**Your task**. Report how many lines in the material hold the word "browser". No other content is required.

**Data supplied**.
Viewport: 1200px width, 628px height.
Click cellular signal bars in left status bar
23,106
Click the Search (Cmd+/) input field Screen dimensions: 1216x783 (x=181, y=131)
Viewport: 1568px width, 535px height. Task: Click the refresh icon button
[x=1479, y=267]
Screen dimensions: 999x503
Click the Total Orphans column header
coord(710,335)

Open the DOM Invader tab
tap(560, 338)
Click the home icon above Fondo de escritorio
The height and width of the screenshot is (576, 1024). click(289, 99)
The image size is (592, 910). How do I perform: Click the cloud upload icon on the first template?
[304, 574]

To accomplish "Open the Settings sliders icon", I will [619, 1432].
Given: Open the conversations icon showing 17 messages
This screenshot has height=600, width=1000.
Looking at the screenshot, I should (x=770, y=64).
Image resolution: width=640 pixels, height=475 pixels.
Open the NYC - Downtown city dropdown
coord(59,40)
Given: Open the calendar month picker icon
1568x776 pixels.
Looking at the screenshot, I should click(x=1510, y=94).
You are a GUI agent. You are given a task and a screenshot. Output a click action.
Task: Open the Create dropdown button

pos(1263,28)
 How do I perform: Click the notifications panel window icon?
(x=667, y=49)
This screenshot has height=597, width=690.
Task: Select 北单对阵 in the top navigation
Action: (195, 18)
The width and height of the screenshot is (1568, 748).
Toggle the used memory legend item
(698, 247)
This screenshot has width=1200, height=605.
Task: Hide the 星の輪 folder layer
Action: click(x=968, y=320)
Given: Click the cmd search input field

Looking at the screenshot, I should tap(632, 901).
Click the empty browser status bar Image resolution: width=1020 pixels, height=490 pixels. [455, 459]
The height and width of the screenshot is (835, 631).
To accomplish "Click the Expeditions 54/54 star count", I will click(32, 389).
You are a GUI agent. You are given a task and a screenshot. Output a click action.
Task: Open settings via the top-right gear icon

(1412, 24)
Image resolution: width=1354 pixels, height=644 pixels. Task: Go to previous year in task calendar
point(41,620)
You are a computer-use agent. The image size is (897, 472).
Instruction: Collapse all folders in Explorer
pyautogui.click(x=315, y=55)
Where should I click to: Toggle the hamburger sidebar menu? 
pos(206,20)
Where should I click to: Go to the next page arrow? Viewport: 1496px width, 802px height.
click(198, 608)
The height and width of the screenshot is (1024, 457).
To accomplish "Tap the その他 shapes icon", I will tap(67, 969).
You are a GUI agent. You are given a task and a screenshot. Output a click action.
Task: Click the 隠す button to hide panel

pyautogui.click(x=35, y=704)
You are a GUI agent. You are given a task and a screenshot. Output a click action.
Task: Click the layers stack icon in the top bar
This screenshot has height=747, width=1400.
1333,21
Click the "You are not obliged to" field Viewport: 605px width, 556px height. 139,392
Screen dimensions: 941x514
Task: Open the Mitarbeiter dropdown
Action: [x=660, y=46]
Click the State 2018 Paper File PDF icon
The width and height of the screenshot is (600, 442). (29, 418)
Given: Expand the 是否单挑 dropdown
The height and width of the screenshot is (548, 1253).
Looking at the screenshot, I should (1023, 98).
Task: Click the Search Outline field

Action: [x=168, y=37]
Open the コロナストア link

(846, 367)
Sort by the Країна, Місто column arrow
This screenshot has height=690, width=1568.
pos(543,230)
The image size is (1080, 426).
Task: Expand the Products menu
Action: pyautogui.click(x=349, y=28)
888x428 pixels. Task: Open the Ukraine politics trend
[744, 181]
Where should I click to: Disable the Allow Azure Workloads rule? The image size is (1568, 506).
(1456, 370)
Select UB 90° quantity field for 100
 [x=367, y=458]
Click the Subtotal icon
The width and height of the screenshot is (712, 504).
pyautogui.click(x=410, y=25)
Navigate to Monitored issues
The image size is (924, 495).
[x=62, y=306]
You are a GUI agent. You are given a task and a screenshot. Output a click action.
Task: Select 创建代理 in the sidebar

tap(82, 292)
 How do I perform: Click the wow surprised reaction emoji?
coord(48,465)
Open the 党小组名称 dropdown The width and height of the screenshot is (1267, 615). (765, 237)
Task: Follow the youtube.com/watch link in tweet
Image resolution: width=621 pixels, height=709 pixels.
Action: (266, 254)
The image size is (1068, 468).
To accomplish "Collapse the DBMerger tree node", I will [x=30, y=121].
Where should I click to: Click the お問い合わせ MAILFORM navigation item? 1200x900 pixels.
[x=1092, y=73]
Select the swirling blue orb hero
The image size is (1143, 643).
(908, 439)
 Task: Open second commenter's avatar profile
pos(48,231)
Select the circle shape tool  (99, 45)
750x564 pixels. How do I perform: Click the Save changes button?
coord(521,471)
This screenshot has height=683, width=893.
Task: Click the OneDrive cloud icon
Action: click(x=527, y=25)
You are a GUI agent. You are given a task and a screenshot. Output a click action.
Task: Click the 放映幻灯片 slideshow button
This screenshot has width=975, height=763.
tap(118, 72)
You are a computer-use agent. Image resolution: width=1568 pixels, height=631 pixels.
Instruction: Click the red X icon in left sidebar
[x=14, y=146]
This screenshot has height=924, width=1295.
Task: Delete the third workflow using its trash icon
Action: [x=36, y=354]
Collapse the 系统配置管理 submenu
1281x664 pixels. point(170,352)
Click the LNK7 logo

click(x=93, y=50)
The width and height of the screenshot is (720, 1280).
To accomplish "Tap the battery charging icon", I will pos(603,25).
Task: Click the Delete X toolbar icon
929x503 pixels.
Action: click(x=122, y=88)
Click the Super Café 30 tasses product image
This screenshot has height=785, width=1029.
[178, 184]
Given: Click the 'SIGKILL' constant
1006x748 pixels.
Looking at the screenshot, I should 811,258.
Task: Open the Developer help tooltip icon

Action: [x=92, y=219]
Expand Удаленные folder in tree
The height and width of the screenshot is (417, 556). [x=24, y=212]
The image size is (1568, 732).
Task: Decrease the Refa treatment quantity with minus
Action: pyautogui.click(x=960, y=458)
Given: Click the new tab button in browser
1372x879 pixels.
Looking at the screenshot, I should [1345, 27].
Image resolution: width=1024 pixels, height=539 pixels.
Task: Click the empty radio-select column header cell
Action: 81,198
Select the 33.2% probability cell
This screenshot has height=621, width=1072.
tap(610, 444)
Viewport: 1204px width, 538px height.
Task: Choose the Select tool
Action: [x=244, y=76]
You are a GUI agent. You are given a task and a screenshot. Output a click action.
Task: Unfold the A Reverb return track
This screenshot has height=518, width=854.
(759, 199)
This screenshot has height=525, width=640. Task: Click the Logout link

**Exercise solution**. 2